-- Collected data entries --
______

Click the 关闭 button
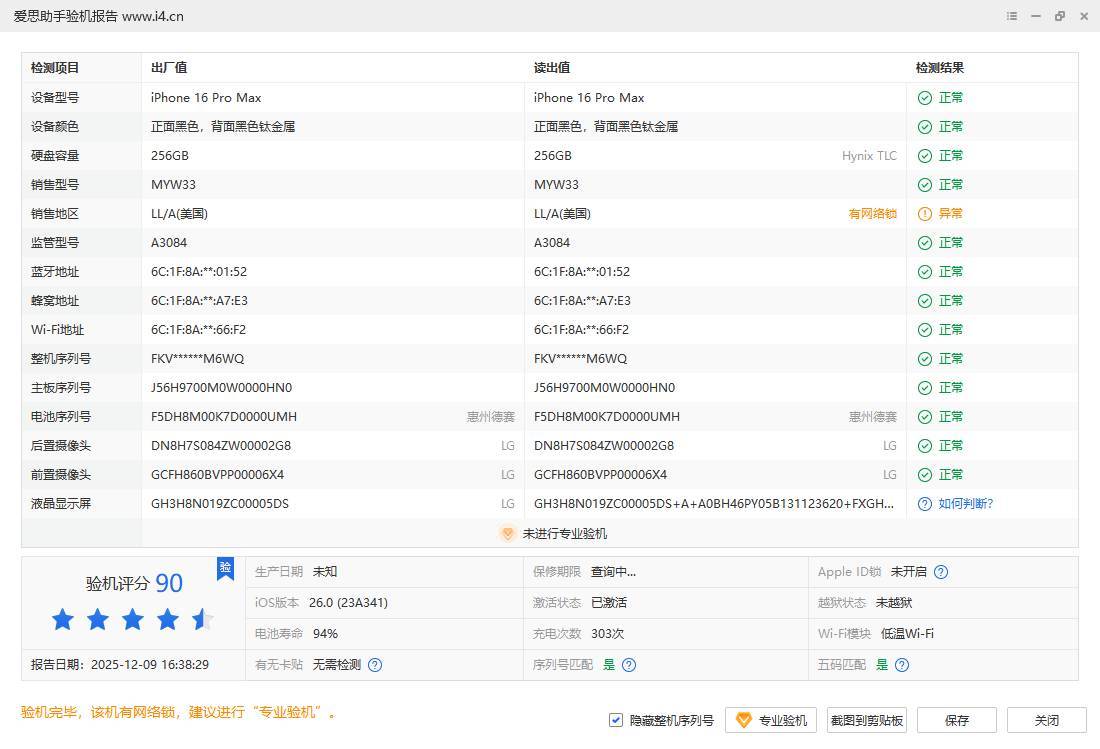The width and height of the screenshot is (1100, 749). [1046, 720]
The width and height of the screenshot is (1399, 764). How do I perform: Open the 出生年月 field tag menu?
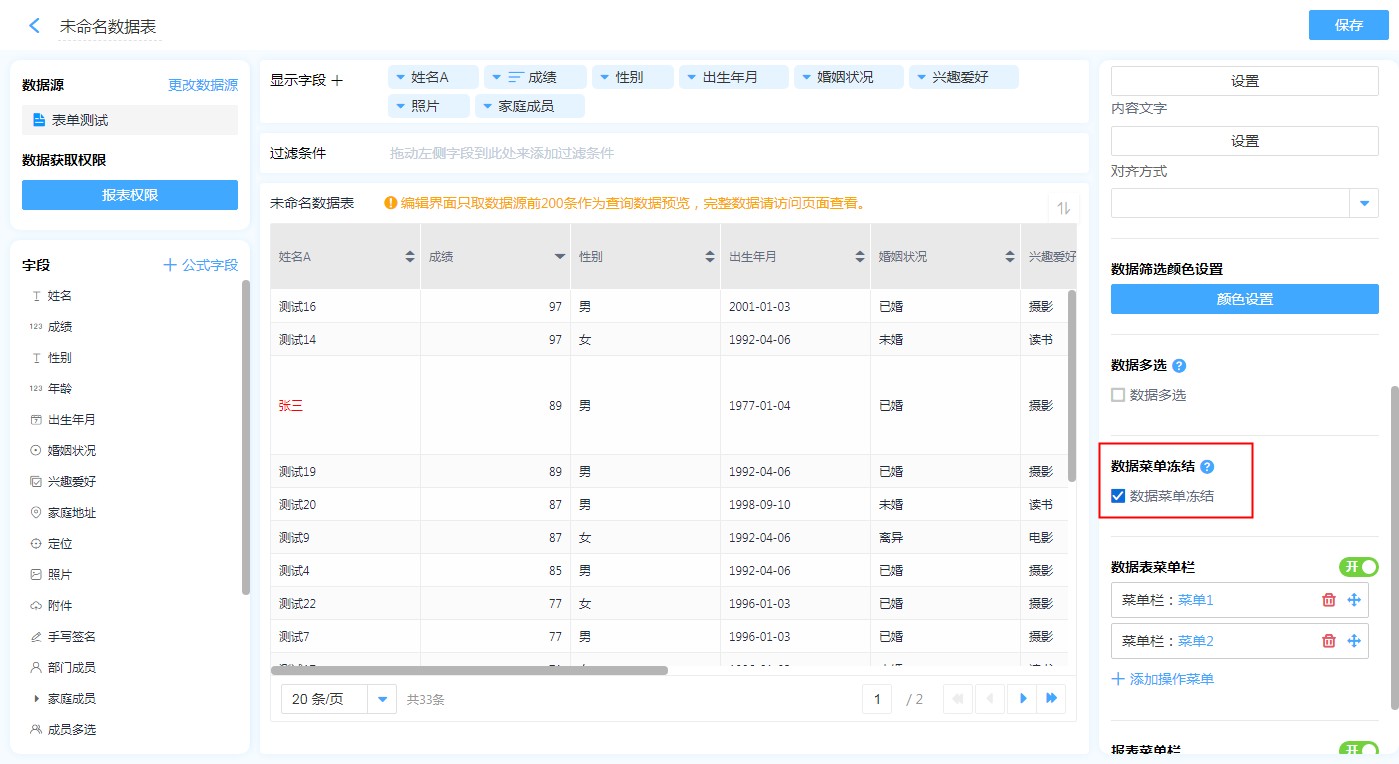(690, 77)
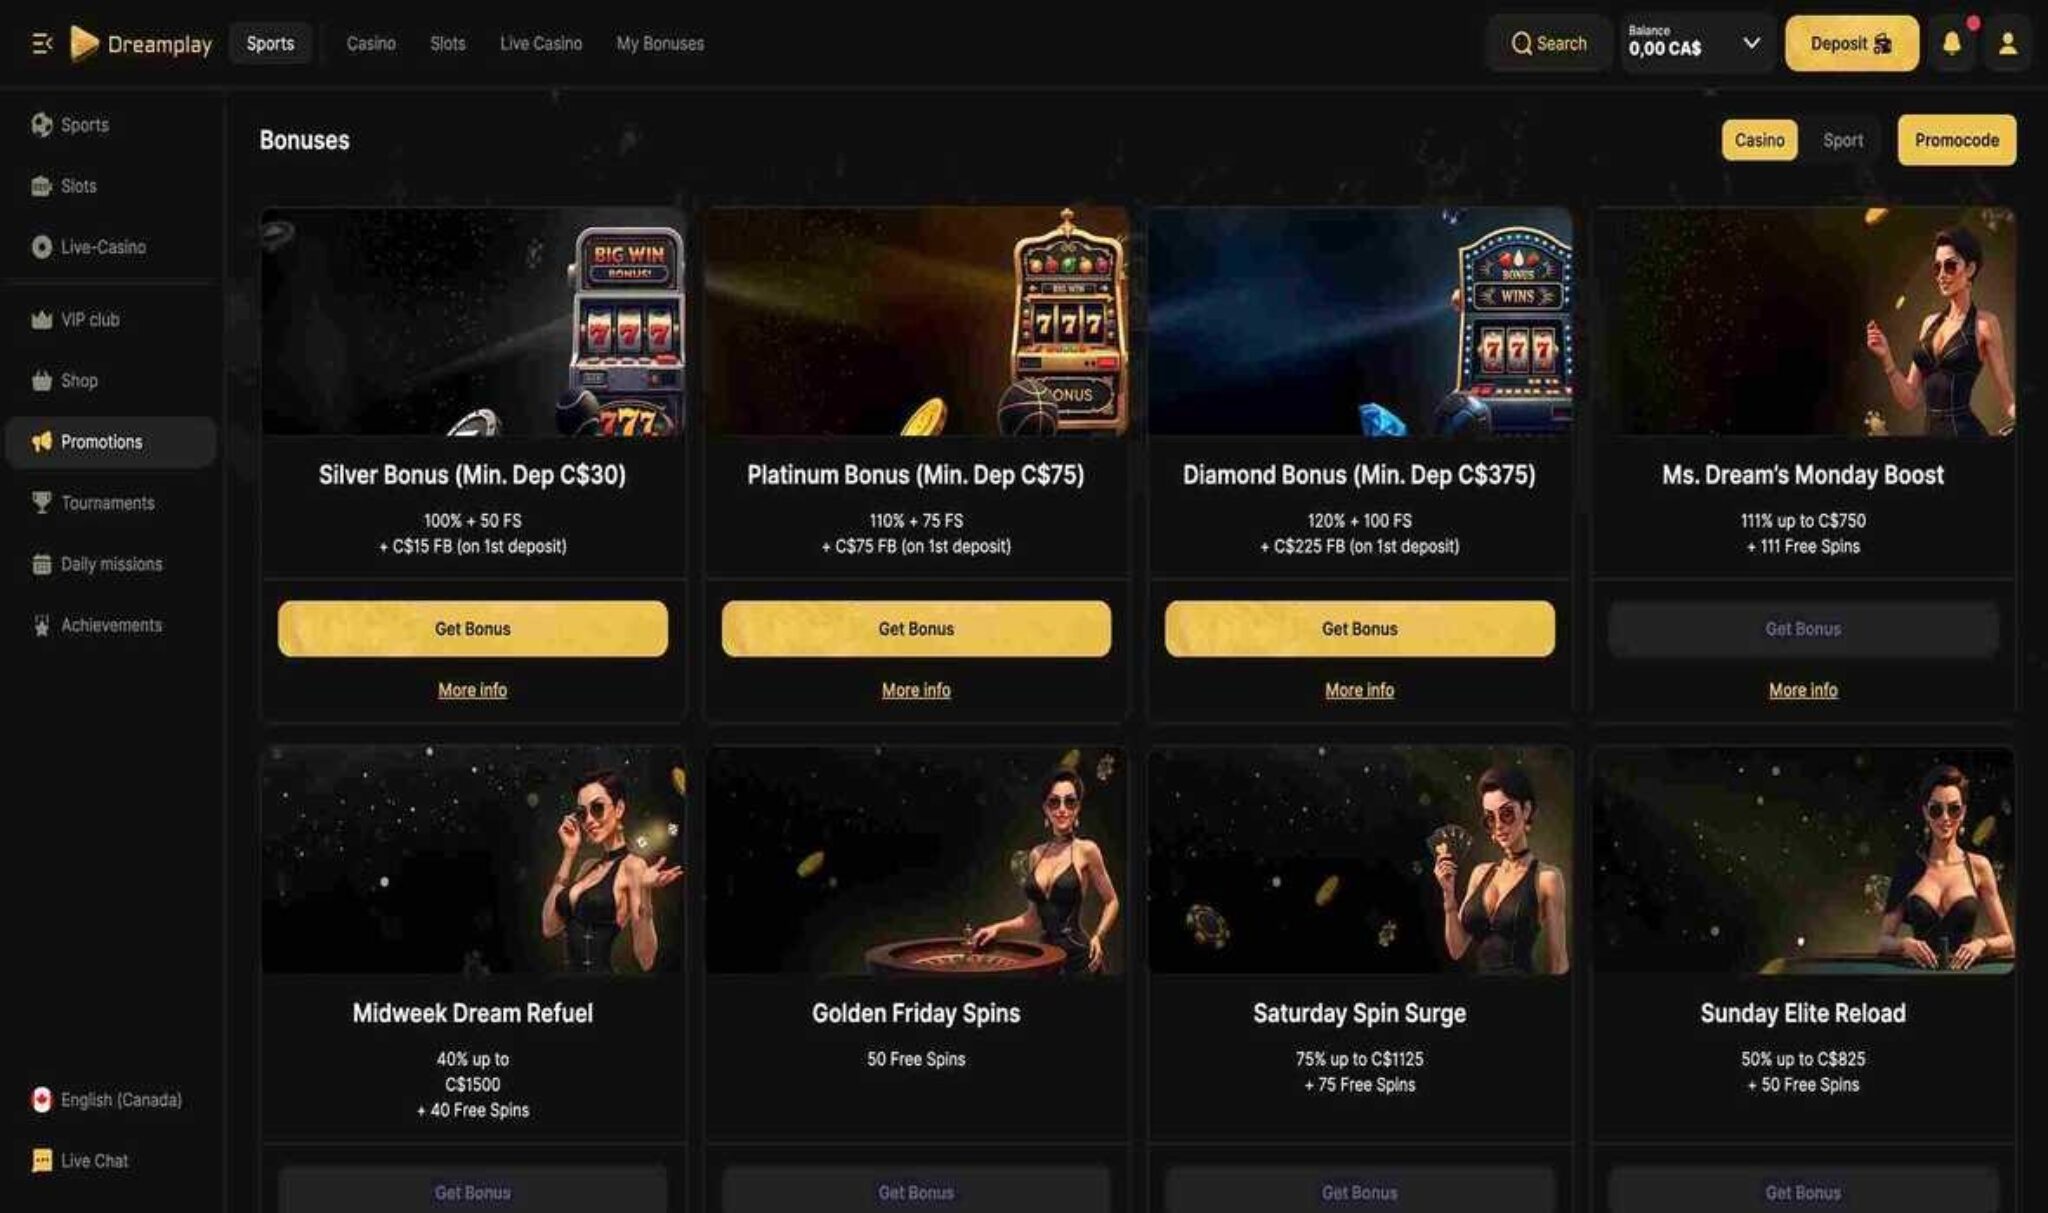Image resolution: width=2048 pixels, height=1213 pixels.
Task: Expand the balance dropdown chevron
Action: click(1751, 43)
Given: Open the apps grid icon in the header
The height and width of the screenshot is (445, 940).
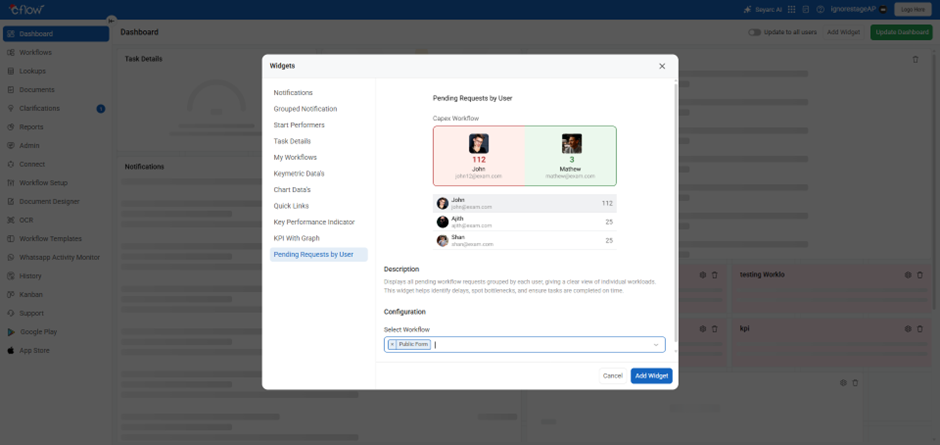Looking at the screenshot, I should coord(792,9).
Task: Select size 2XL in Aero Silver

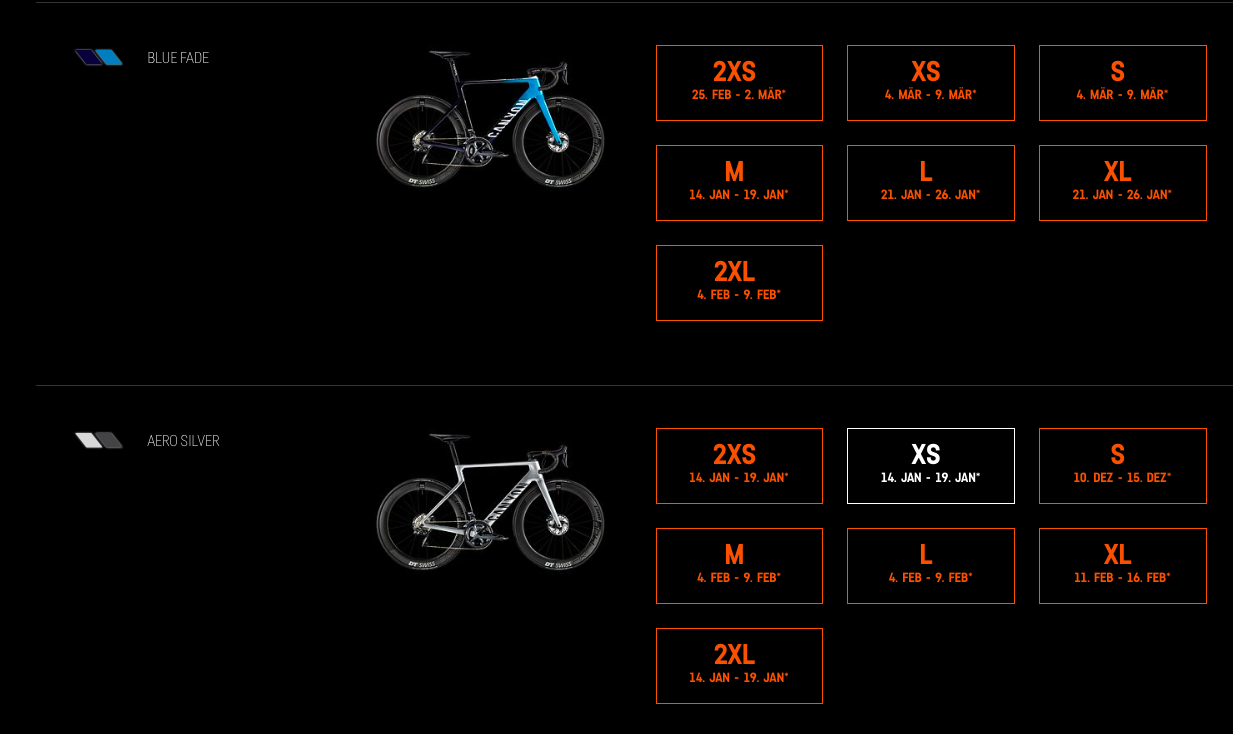Action: [739, 666]
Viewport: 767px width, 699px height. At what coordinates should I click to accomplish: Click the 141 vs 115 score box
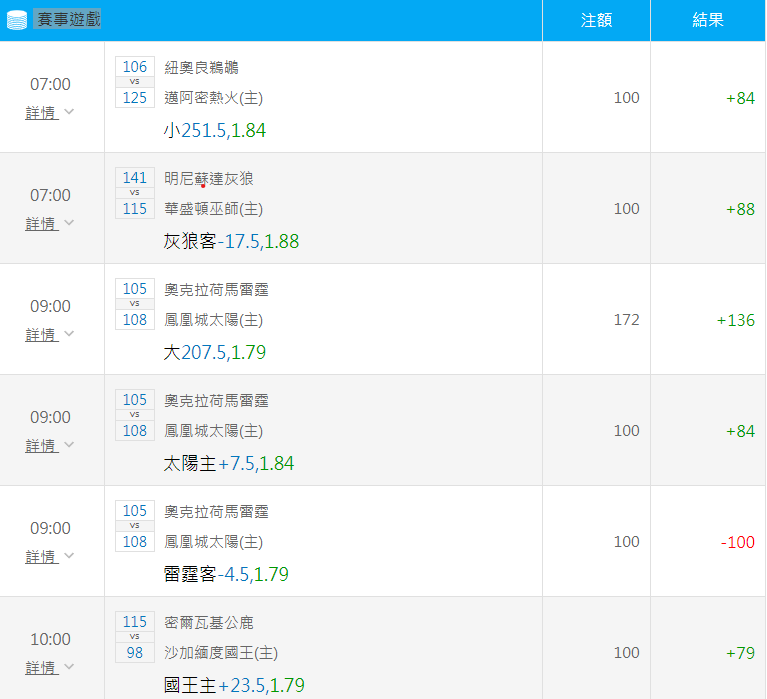pyautogui.click(x=135, y=193)
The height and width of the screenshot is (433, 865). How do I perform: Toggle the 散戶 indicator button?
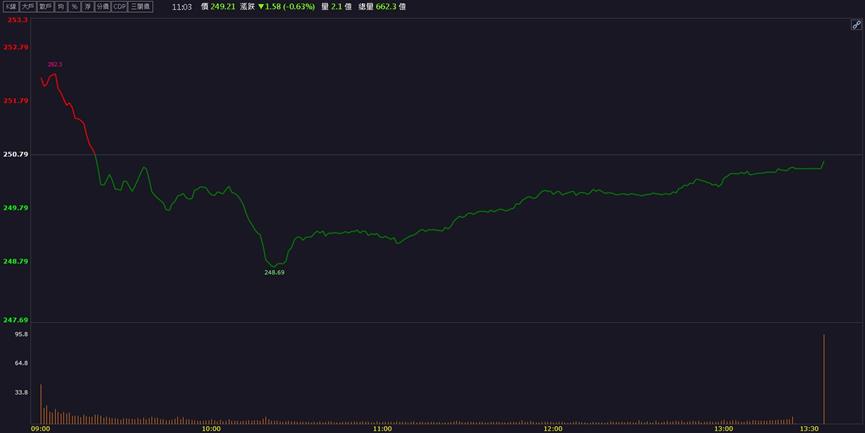[x=46, y=7]
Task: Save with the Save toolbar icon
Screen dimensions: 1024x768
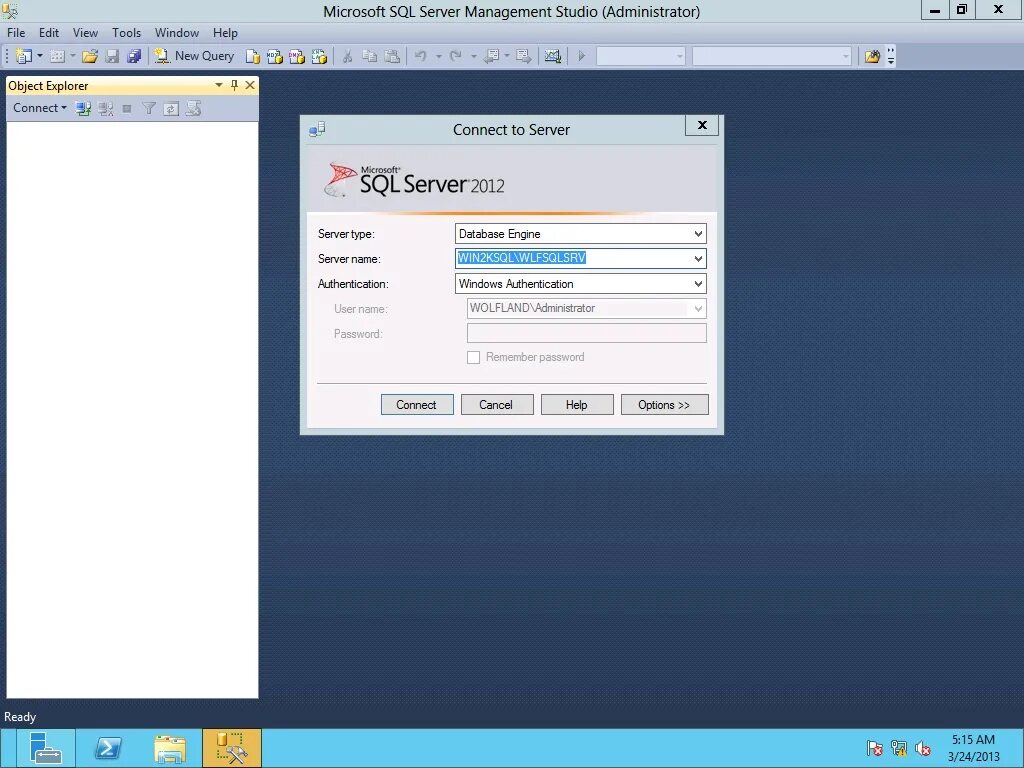Action: [113, 56]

______

-- Task objective --
Output all of the data exactly as it stands, minus any images.

-- Problem solution --
Click the 关闭 button
The width and height of the screenshot is (1100, 749). [1046, 720]
The width and height of the screenshot is (1399, 764). How do I perform: Open the 出生年月 field tag menu?
(690, 77)
Image resolution: width=2048 pixels, height=1213 pixels.
Task: Expand the balance dropdown chevron
Action: click(1751, 43)
Given: Open the apps grid icon in the header
The height and width of the screenshot is (445, 940).
Looking at the screenshot, I should coord(792,9).
Task: Select size 2XL in Aero Silver

Action: [739, 666]
Viewport: 767px width, 699px height. At what coordinates should I click to accomplish: Click the 141 vs 115 score box
pyautogui.click(x=135, y=193)
The height and width of the screenshot is (433, 865). How do I perform: Toggle the 散戶 indicator button?
[x=46, y=7]
Task: Save with the Save toolbar icon
Screen dimensions: 1024x768
Action: [113, 56]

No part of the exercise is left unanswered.